Chapter 13: Cognitive functions Flashcards
Lateralization
Hemispheres operate on different tasks.
i.e left hemisphere is responsible for speech production, left hemisphere comes up with interpretations and explanations of actions. Right H. detecting the emotions of others.Right detect overall patterns but the left is better in details.
Epilepsy
A condition which manifests itself through excessive syncjronized neural activity. Causes: brain tumors, toxic substances, gene mutation, brain infection and trauma. GABA is decreased.
Why people have a better ability to learn language?
- Language was a by-product of overall brain development. Problem: genes impair language abilities without impairing iIQ, Williams syndrome: a person is mentally rearder but its lamguage is fairly fluent.

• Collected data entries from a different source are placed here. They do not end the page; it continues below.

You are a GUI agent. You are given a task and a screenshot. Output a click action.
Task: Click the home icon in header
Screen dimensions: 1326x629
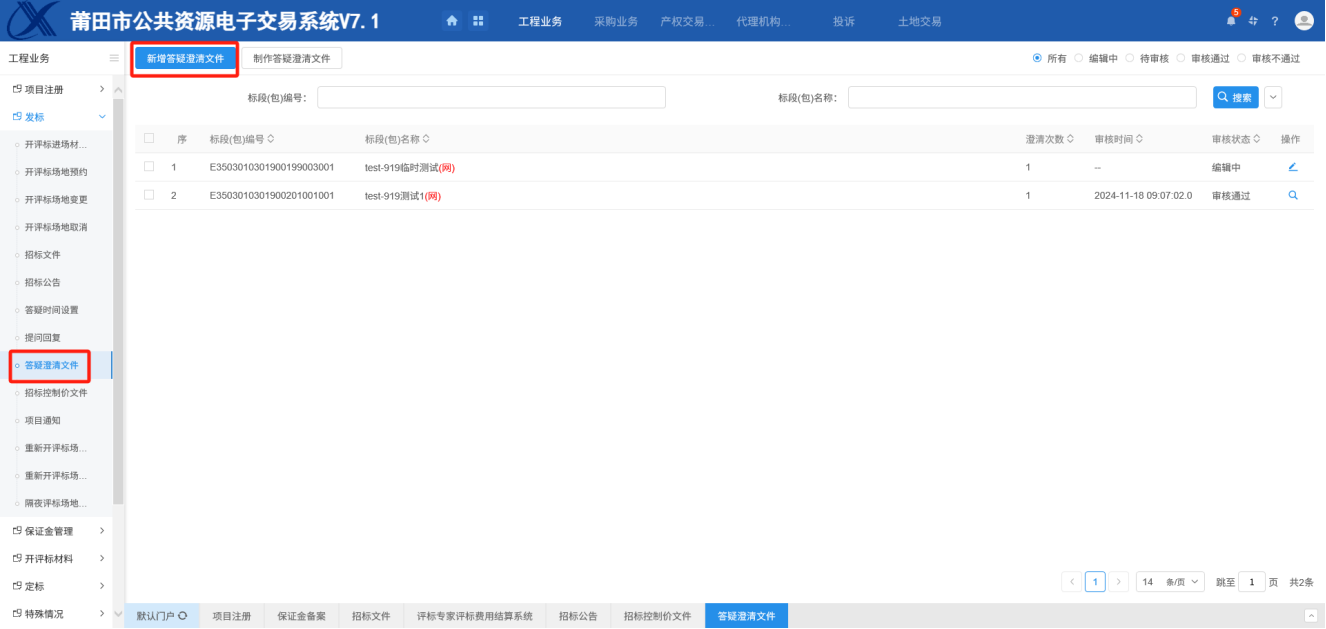[x=452, y=21]
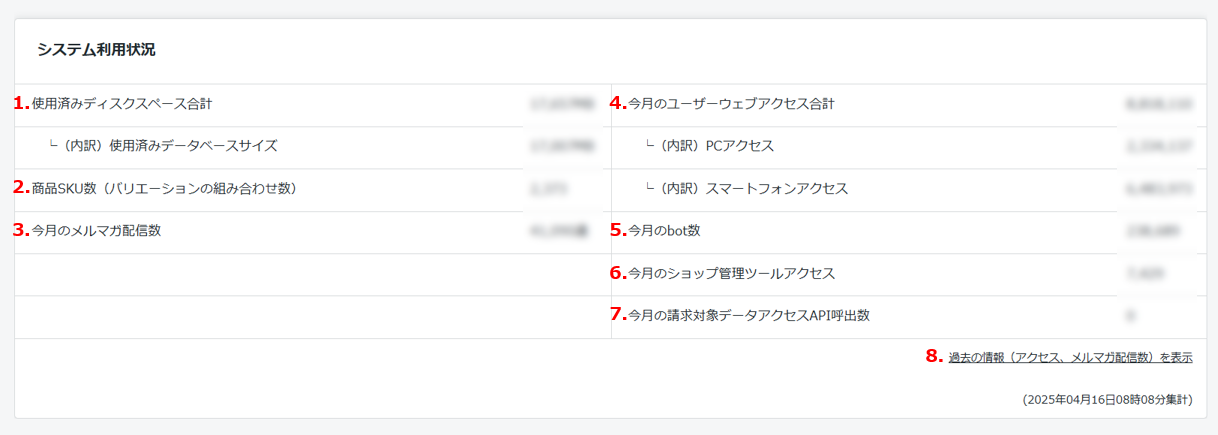Click the red number 2 marker
This screenshot has height=435, width=1218.
(21, 187)
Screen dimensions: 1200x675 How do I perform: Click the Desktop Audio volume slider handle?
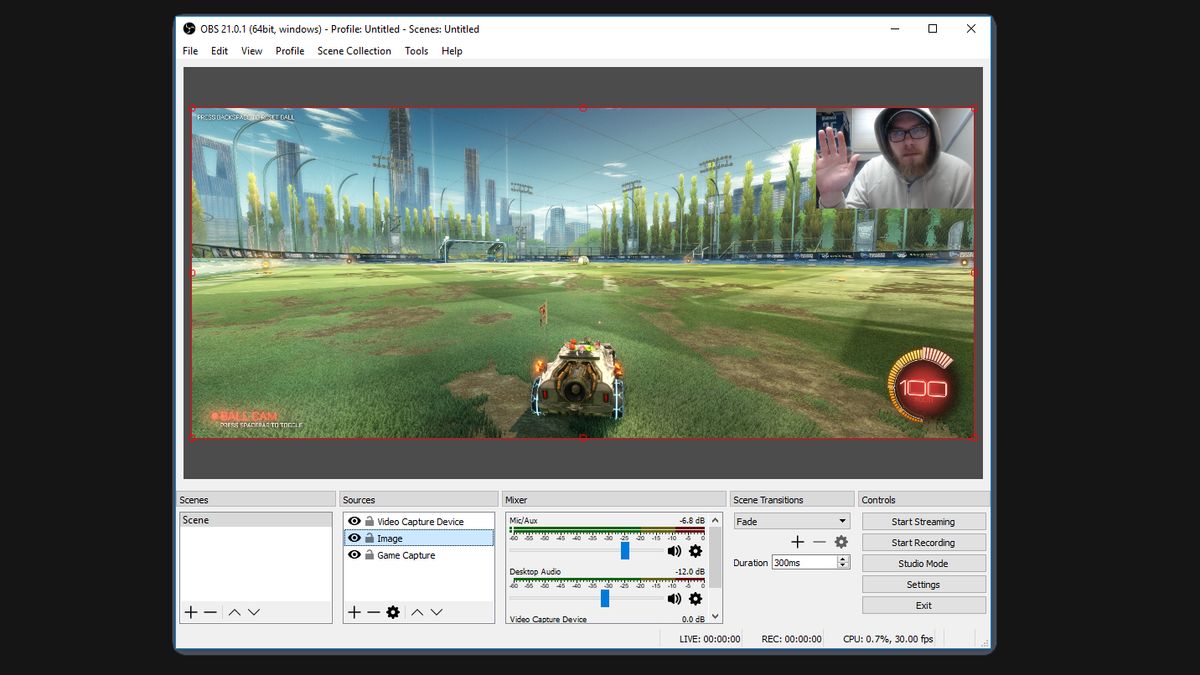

- Language evolved as a specialized brain mechanism, innate system for learning language- language acquisition. +innate grammatical rules.
Aphasia
It refers to language impairment. Damage in Broca’s area. (Brocs’s aphasia, non-fluent aphasia). Trouble in expression oneself, not just speaking (writing, gestures), Speech: avoid grammatical forms (prepositions).
Wernice aphasia
No problems in expression but in understanding (comprehension), and in remembering objects name (anomia). 1. articulated speech, 2. trouble finding the right word, 3. bad language comprehension (especially with nouns and verbs).
Dyslexia
It is a reading impairment, when a person has otherwise proper academic skills and vision. They have some minor brain abnormalities (bilaterally symmetrical cerebral cortex). They have problems detecting the temporal order of sounds and attention problems.
Dysphonetic dyslexcs
Problems in sounding out words
Dyseidetic dyslexics
Failure to recognize a word as a whole
Consciousness and attention
Bottom-up theory: process depends on a stimulus
Top-down: processes are intentional and they depend on the prefrontal and pariental cortex. A meaningful stimulus captures attention faster than a meaningless stimulus. The brain somehow processes the stimulus before becoming consious of it.
Inattentional blindness (change blindness)
we are conscious only of the things to which we direct our attention.